In the Stargate venture, SoftBank will handle finances, OpenAI will oversee operations, and Oracle will lead in data center infrastructure. Larry Ellison’s visionary leadership and Oracle’s expertise in Cloud computing make them a valuable partner. SoftBank’s venture capitalist Masayoshi Son brings early-stage investment experience, and OpenAI’s focus on large language models adds value.

The $500 billion Stargate venture plans to invest $100 billion upfront and $500 billion over four years in building 20 data centers. Each data center is estimated to cost $25 billion. The partnership aims to scale AI infrastructure and drive innovation in the industry. The $500 billion Stargate project involves building data centers with GPUs for AI supercomputers, possibly funded by OpenAI and partners like Microsoft, Oracle, and SoftBank. The US government’s role is to expedite the process, prioritizing national security. Investors in ARM, Microsoft, and Nvidia may benefit, but ARM shareholders might face dilution due to SoftBank’s potential stake sale. Elon Musk’s and Dario Amodei’s reactions are also noteworthy. Sam Altman, a rational builder of large language models, questions the $500 billion investment in the Stargate deal, suggesting it may have happened regardless. Asit Sharma and Mary Long discuss the name Stargate, comparing it to Space Force and Heaven’s Gate, before transitioning to GE Aerospace’s impressive 9% stock increase following strong earnings reports.

GE Aerospace is seeing significant growth, with 3 out of 4 commercial flights powered by their engines. Asit Sharma highlights the company’s dominance in the jet engine market, as well as their maintenance services and spare parts revenue stream likened to a razor and blade model. GE Aerospace’s successful year as a standalone company is a testament to their strong performance in the industry. Larry Culp spun off GE Aerospace, Vernova, and GE Healthcare in order to bring value to shareholders by separating the businesses and letting them run on their own. Asit Sharma explains how Jack Welch’s financial management led to the downfall of GE, and how Culp is refocusing the company. Mary Long and Asit discuss potential side hustles, while Seth Jayson explains the science of solar energy and Enphase’s role in the industry. Enphase’s battery business is seen as a more substantial part of the company than their EV charger business. The recent trend in renewable energy is to use batteries to store excess electricity and take advantage of varying electricity rates. However, backup batteries can increase the cost of a solar system by 50%-100%. Enphase, a solar technology company, has seen a decline in shares due to changes in regulations that reduce the benefits of rooftop solar systems.

The regulatory changes in places like California have reduced the financial benefits of rooftop solar systems. Previously, homeowners received a credit for the full amount of energy they put back into the grid at retail price, but now they only receive a credit for the cost of the electricity that the utility would have paid. This change has made financing rooftop solar more challenging and less cost-effective.

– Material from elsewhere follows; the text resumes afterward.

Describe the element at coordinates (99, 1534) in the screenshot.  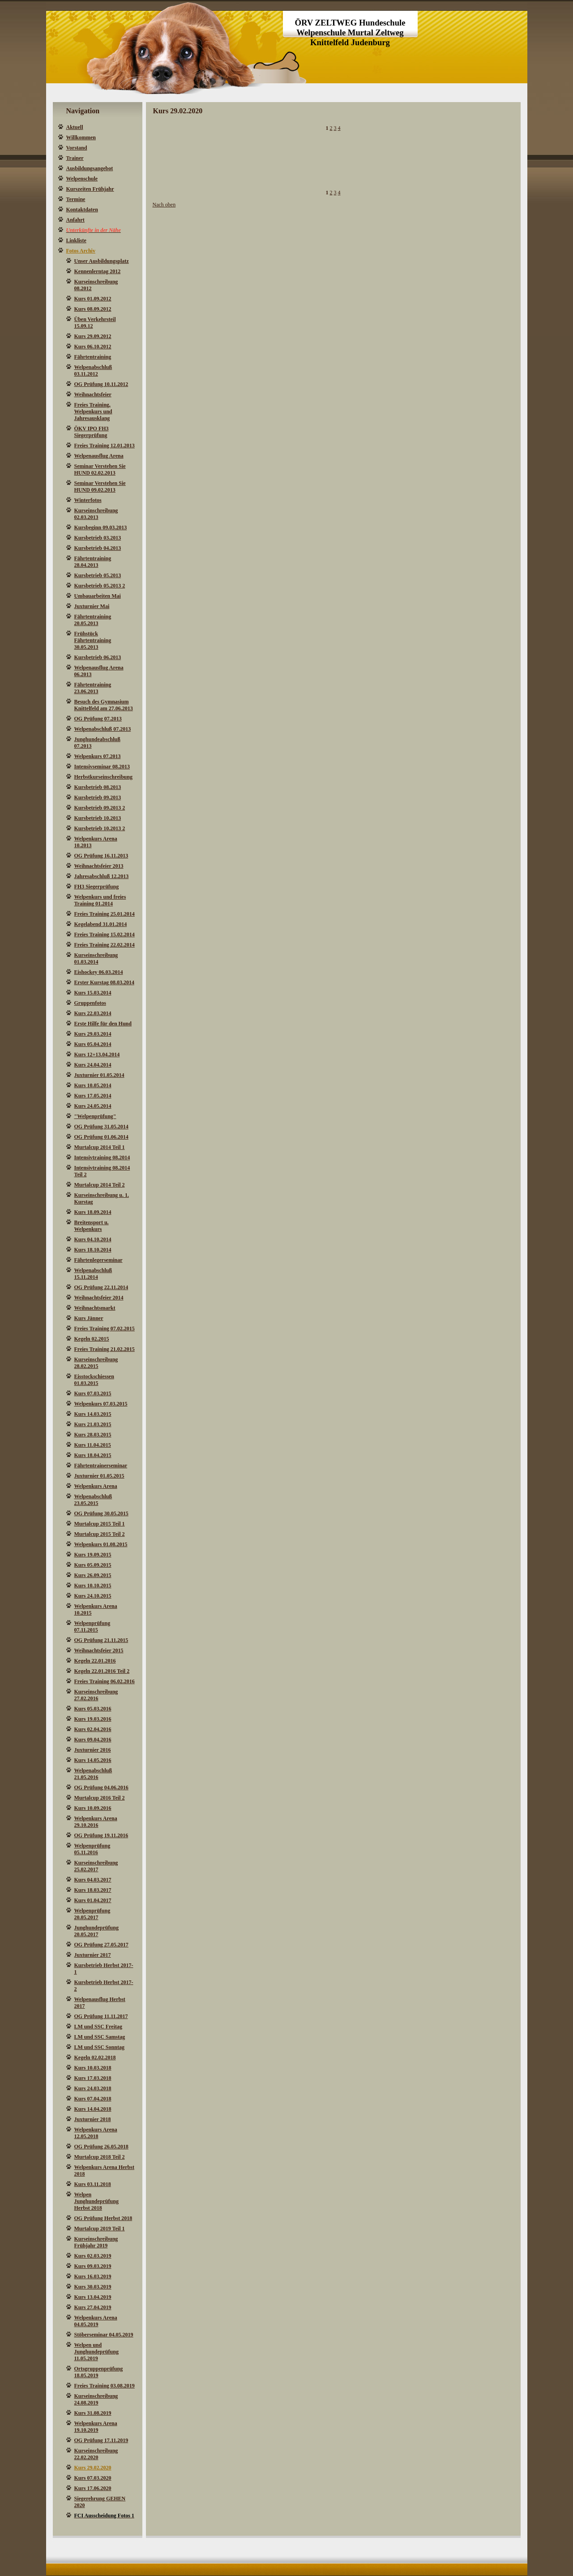
I see `Murtalcup 2015 Teil 2` at that location.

Despite the challenges in the solar industry, Enphase continues to sell inverters, but the overall sales outlook is uncertain. Using tools like Google’s Project Sun Roof, homeowners can estimate the payback of a solar installation. However, the upfront cost and long-term savings of solar systems have become less attractive due to regulatory changes and increased costs of batteries for energy storage. The rooftop solar industry is struggling, while utility-scale solar continues to expand in the United States, particularly in places like Texas. Enphase and SolarEdge, competitors in the solar industry, have different financial performances, with Enphase showing more consistent positive free cash flow compared to SolarEdge.

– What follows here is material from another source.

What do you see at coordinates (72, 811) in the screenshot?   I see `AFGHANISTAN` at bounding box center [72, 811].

Enphase has been better at converting sales into cash, resulting in more positive free cash flow. However, when subtracting stock buybacks from their free cash flow, the picture changes, showing a decrease in free cash flow over the past year. Investors should consider different ways of measuring free cash flow for growing companies.

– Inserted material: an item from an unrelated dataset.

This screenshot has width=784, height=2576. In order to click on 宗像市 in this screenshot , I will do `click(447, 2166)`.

Investors should not solely rely on information discussed in the program when making stock decisions. The Motley Fool may have formal recommendations for or against certain stocks. The views expressed by individuals on the program do not necessarily reflect the views of Nasdaq, Inc. John Mackey, former CEO of Whole Foods Market, a subsidiary of Amazon, is a member of The Motley Fool’s board of directors.